A face centred cubic unit cell contains atoms at all the corners of the unit cell and at the centre of all the faces of the cube.
Coordination number is the number of other atoms that each atom in a crystalline solid contacts. In simple words the number of nearest neighbours of an atom forms the coordination number.
In an fcc unit cell the total number of atoms is:
(a) 8 corner atoms with each one contributing $1/8$ of it to the unit cell = 1 atom
(b) 6 face centre atoms with each one contributing $1/2$ of it to the unit cell = 3 atoms
So, a total of 4 atoms in an fcc unit cell.

In an fcc structure atoms are packed as closely to each other as possible and the 4 atoms occupy 74% of the volume of the unit cell. It has unit cell vectors a = b = c and interaxial angles α = β = γ = 90$^{\circ}$
In an fcc lattice the face centre atoms are the nearest atoms and one corner atom is surrounded by 4 faces in the x-plane, 4 faces in the y-plane and 4 faces in the z-plane. So, every corner atom is surrounded by (4 × 3) = 12 face centre atoms.

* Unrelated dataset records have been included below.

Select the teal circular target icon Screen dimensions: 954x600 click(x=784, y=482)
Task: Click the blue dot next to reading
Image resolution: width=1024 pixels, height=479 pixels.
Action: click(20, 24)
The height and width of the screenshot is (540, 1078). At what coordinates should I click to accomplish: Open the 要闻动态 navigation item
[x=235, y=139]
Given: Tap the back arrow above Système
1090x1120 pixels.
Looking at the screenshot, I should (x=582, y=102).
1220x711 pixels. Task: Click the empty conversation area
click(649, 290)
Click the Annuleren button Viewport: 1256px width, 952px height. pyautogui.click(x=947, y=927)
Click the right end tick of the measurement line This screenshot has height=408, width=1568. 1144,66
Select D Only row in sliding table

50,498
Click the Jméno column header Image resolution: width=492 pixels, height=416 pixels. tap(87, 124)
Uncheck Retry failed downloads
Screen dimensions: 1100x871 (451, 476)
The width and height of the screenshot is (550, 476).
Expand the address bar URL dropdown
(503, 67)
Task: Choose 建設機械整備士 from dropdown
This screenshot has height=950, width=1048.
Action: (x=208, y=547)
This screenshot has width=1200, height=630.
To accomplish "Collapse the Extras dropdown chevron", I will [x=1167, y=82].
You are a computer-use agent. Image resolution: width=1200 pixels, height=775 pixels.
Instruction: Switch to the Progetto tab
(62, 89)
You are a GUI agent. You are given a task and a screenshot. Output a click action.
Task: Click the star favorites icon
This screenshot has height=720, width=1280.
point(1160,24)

Since they are the nearest they form the coordination number.
Also if we consider the atom at the face centre, it is surrounded by 4 corner atoms of its own plane and the 8 adjacent face centred atoms (4 from above and 4 from below). This also makes the coordination number to be 12.
Hence, the coordination number of an fcc lattice is 12.

So, the correct option is (A).

Note:
While imagining the structure of the fcc unit cell, always be precise regarding the position of the atoms. Also remember that there are 4 faces associated with the 3 axes.